Or else the doctor's office could make your kid sicker.
We've always been a little freaked out by that sticky wooden abacus that seems to be in every pediatrician's waiting room. Our kids are drawn to it like magnets, while we frantically try to pull them away: "Look at this pretty butterfly in this March 2002 Family Circle, Sally!" But we never knew if we were just being paranoid or had cause for concern. So we asked friend of momlogic Dr. Gwenn to weigh in on those waiting room toys. Are they fun or infectious (literally)?
Dr. Gwenn says: "CNN ran a story last week with a very catchy headline: 'Don't Let a Hospital Kill You.' Any guesses what the writer's top tips were? You guessed it: 'Bring your own toys' and 'Stay off the floors.'"

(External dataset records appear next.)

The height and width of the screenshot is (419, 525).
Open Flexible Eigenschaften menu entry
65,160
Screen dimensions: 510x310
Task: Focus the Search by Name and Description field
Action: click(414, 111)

"As a pediatrician, this came as no surprise to me. Germs (bacterial and viruses) stick like glue to toys, books, and floors until the cleaning crew comes through with a good bottle of cleaning agent. In medical settings, the cleaning crew for waiting rooms and exam rooms is often the medical staff. And, because they're busy with patient care, those areas tend to only get straightened (but not necessarily disinfected).
Bring some distraction toys and books in your purse, and pull them out when necessary. That's the best way to get your kids through the visit and away from the germ hot spots. And make sure everyone's butt is on a seat and off the floor at all times. Your kids' days of 'hide and seek' under the waiting room chairs must end. The germs are there just waiting to be found ... and--trust me--that is one game you do not want your kids to win!"